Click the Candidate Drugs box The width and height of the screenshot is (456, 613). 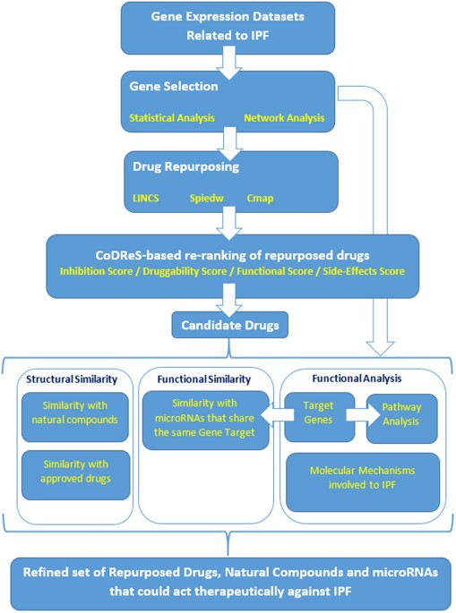(x=229, y=325)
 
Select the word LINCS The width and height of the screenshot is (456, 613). (x=146, y=198)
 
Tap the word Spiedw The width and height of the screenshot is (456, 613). (x=206, y=199)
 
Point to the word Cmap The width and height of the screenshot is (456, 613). (x=260, y=199)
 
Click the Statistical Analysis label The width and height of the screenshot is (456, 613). (x=172, y=118)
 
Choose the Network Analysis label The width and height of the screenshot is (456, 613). (x=284, y=118)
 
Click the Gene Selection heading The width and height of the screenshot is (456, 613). (x=174, y=87)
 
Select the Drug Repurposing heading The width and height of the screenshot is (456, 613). (x=186, y=167)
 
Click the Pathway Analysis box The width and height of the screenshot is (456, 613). (x=402, y=418)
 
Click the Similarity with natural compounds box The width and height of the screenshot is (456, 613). (x=75, y=417)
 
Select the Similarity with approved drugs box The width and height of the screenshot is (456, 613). (x=75, y=475)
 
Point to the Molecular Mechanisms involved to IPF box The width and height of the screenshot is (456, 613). (x=363, y=482)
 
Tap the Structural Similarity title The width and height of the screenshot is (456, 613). (x=72, y=379)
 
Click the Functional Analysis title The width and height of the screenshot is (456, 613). (x=357, y=379)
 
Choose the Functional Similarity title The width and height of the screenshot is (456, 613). (x=204, y=379)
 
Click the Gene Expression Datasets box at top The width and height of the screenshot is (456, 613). (x=228, y=28)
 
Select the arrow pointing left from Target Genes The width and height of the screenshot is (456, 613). (x=278, y=415)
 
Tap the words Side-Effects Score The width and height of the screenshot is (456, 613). (x=364, y=271)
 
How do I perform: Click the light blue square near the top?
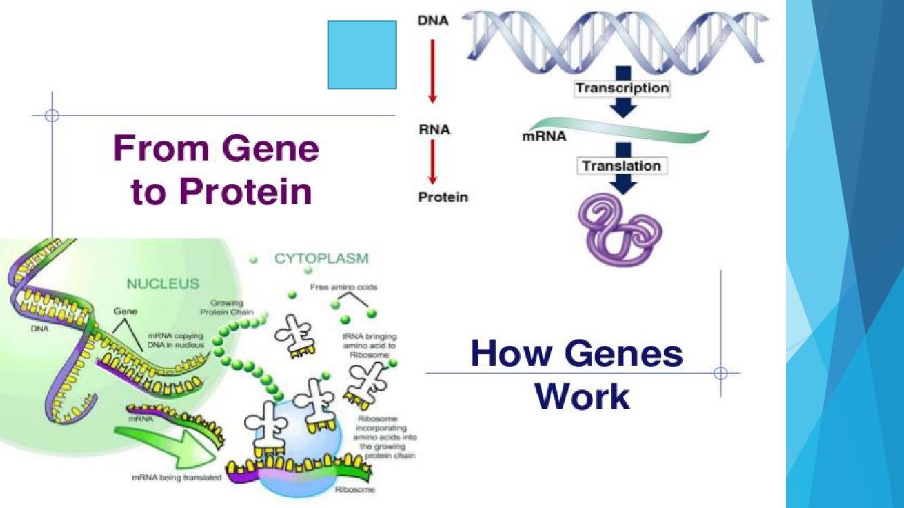tap(362, 55)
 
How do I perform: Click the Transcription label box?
tap(622, 88)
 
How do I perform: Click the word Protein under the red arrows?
tap(443, 198)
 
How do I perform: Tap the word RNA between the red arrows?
tap(434, 129)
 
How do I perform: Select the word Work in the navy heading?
tap(582, 396)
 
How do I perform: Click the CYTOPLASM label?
tap(321, 258)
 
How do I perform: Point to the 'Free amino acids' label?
tap(344, 287)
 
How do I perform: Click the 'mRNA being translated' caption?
tap(176, 478)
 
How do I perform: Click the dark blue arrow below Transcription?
tap(622, 108)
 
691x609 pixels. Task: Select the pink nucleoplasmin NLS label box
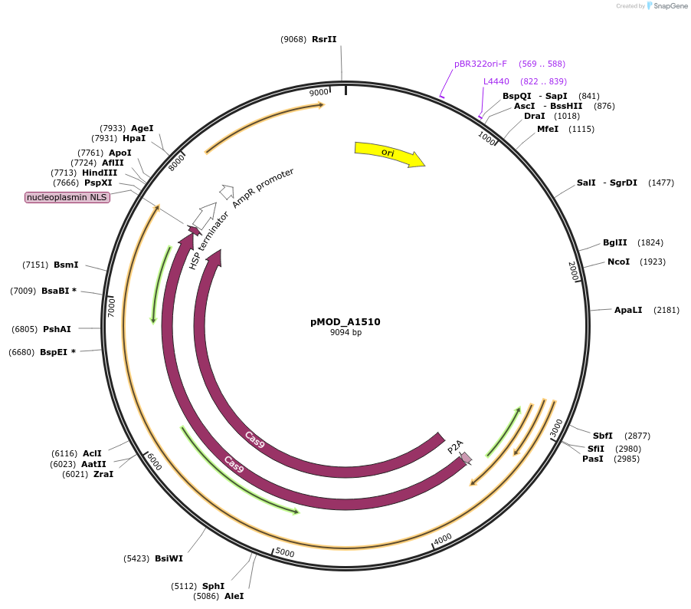(x=67, y=197)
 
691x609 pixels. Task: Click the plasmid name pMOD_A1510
(x=346, y=322)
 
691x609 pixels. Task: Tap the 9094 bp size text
(x=346, y=333)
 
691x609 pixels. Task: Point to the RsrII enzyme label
(x=324, y=39)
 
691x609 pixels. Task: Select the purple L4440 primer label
(x=496, y=81)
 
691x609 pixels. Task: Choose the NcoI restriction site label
(x=618, y=262)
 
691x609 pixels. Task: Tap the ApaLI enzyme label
(x=628, y=310)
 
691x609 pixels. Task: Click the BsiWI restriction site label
(x=169, y=558)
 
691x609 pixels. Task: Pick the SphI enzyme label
(x=213, y=586)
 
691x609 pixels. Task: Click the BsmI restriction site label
(x=66, y=265)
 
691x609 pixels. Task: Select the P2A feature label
(x=455, y=446)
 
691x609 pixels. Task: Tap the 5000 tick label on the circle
(x=285, y=552)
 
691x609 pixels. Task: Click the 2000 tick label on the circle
(x=573, y=270)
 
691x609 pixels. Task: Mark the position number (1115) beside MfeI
(x=581, y=129)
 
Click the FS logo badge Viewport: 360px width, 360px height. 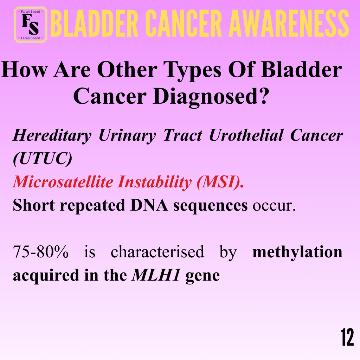pyautogui.click(x=31, y=25)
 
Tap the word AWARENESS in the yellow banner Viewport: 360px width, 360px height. pyautogui.click(x=289, y=24)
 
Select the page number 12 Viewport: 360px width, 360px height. pyautogui.click(x=347, y=337)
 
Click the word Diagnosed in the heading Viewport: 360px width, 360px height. pyautogui.click(x=211, y=97)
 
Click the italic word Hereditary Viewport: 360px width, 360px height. pyautogui.click(x=52, y=135)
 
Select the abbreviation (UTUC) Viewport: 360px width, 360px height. pyautogui.click(x=43, y=159)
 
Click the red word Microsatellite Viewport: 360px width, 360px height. pyautogui.click(x=63, y=182)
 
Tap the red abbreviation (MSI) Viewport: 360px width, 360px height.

* _Task_
Only the line containing "Click the italic" and the lines after it, through the end of the data, should be copied, exactly as they are.

* _Solution to the exercise_
Click the italic word Hereditary Viewport: 360px width, 360px height. pyautogui.click(x=52, y=135)
 
Select the abbreviation (UTUC) Viewport: 360px width, 360px height. pyautogui.click(x=43, y=159)
 
Click the red word Microsatellite Viewport: 360px width, 360px height. pyautogui.click(x=63, y=182)
 
Tap the red abbreviation (MSI) Viewport: 360px width, 360px height.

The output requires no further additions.